CLFF Review: The Empty Hours

 | 2013 | 100 min.
Director: Aarón Fernández
Genre: 
 with English subtitles

A common thread that connects most mainstream Hollywood flicks is the implied sensationalism of the everyday. Unlike the flesh-and-blood humans we encounter while going about our own banal existences, the big-screen characters are decisive, passionate, lovable—repulsively “normal,” plastic.

Not so in The Empty Hours (Las Horas Muertas). And the change of pace was refreshing as hell.
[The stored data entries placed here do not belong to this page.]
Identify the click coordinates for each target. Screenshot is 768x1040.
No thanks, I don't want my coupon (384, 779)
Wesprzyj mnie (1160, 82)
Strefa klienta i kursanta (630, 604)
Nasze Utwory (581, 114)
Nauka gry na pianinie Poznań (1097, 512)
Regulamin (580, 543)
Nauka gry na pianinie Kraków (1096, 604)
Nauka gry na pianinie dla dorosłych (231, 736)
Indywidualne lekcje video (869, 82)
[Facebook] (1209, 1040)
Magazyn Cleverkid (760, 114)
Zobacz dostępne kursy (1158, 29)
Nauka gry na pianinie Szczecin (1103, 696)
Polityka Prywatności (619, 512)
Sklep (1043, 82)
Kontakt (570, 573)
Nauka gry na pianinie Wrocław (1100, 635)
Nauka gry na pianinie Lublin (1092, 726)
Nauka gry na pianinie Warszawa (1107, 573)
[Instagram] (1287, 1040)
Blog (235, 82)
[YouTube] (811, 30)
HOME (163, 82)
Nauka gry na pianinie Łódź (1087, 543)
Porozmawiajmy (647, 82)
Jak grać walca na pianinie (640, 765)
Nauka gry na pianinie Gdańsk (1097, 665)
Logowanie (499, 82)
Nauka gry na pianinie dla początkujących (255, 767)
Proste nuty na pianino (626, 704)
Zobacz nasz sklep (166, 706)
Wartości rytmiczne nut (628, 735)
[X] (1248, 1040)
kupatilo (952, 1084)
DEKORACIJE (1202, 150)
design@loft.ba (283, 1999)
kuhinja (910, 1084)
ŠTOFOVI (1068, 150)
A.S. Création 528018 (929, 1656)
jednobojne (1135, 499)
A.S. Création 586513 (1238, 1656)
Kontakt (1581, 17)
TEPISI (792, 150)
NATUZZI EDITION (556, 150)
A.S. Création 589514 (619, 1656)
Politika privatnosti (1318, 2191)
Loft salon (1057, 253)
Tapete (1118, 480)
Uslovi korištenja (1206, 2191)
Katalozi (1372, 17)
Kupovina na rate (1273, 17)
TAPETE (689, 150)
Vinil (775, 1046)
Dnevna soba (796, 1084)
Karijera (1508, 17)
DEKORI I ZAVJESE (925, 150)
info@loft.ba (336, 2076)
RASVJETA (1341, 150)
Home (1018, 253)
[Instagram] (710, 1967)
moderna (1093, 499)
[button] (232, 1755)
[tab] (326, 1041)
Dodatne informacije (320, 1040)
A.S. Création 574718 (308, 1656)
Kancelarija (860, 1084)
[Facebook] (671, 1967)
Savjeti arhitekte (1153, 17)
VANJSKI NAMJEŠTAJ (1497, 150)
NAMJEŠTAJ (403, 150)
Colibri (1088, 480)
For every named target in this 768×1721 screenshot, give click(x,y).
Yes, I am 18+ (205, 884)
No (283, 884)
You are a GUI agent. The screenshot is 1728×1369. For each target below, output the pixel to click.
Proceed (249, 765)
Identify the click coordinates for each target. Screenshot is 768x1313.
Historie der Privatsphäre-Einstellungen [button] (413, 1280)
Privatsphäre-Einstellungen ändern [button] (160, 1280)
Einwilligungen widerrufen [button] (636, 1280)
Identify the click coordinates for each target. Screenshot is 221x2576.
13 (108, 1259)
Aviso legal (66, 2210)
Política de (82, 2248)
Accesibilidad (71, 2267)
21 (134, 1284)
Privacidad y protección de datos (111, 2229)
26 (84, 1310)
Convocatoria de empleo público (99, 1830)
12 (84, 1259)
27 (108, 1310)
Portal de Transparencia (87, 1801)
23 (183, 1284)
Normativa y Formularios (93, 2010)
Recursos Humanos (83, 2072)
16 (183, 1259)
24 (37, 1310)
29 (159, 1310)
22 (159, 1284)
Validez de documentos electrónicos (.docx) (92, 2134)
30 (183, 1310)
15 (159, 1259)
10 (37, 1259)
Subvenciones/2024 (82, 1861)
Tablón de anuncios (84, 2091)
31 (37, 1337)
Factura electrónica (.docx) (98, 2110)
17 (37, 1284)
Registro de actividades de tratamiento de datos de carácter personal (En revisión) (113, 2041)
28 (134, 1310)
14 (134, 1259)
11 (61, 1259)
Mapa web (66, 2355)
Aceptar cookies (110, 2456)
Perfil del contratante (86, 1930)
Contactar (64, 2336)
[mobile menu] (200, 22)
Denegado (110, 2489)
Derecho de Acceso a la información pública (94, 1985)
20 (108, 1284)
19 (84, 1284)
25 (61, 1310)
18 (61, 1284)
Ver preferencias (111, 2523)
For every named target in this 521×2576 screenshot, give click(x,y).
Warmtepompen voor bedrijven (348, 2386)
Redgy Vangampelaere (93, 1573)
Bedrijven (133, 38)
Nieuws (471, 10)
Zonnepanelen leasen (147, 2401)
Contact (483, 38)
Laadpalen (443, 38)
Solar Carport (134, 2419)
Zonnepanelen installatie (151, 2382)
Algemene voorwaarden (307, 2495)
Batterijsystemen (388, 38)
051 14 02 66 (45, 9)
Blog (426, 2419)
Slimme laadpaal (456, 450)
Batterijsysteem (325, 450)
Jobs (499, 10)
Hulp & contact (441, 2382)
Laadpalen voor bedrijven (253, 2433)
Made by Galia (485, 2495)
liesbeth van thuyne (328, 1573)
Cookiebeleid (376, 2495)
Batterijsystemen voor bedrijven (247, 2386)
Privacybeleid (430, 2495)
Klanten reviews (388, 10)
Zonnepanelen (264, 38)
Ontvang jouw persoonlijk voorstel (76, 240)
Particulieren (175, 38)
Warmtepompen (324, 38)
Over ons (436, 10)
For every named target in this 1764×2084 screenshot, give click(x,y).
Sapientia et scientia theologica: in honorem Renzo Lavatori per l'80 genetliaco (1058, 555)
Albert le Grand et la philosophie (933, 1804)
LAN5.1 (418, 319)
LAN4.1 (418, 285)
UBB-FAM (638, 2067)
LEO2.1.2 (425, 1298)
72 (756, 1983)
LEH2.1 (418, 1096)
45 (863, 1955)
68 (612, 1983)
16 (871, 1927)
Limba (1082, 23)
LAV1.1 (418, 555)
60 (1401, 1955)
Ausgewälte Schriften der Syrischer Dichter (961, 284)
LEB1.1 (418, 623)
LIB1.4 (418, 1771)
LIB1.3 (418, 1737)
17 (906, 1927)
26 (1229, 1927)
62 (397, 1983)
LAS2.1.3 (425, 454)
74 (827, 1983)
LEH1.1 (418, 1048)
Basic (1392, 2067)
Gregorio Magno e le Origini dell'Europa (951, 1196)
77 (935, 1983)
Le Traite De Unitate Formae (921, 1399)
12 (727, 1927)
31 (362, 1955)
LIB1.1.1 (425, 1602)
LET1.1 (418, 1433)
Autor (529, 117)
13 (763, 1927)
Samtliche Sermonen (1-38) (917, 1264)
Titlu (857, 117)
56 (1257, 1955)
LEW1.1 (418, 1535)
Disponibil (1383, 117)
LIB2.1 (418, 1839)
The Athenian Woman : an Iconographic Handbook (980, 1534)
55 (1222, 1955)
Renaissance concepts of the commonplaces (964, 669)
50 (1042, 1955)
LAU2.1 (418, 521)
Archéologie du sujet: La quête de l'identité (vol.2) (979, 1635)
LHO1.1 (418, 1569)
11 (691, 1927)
The film chronicles the two or so weeks Sebastián—a 17-year-old kid from Xalapa played by the sufficiently awkward and pubescent Kristyan Ferrer—spends taking care of his ailing Uncle Gerry’s “motelito,” a love shack where couples from miles around come to screw on the reg. Aside from having to fill in for the absentee cleaning lady and getting all hot and bothered by the motel’s constant soundtrack of moans and thumps, Sebastián seems content, if beyond bored. He openly stares at the launderer’s breasts, shoots the shit with the nightwatchman and his dog, even nearly befriends the kid who tends the coconut stand across the street from La Palma Real. But it’s not enough during long days sprinkled with awkward business transactions. كيفية لعب القمار

One of those clients is the twenty-something Miranda, who checks into La Palma with her married lover Mario, a sleazy character who doesn’t get much screen time. Expertly portrayed by Adriana Paz, Miranda is a cocky real estate agent whose only business in the area is to sell some beachside condos to a less-than-interested clientele. Mario is her distraction, her company—his booty calls seem to be all that’s keeping her sane. And after Mario stands Miranda up one afternoon, she decides to chat up Sebastián. The two strike up an awkward friendship, shooting the breeze about Sebastián’s nonexistent love life and the impact Miranda’s career has had on her own prospects (“I’m like a sailor, with a man at every port … [but] I think the marriage train has passed.”). When Mario bails on a dinner date, Miranda cruises up to La Palma in her beat-up orange Beetle and steals away Sebastián for a tequila-fueled night on the town. She has too much to drink, and he drives her back to the motel to sleep it off after she flops over trying to put on lipstick in the bar bathroom. She comes on to Sebastián (whispering “I love you, Mario” while kissing his neck), who is paralyzed and quickly makes his escape.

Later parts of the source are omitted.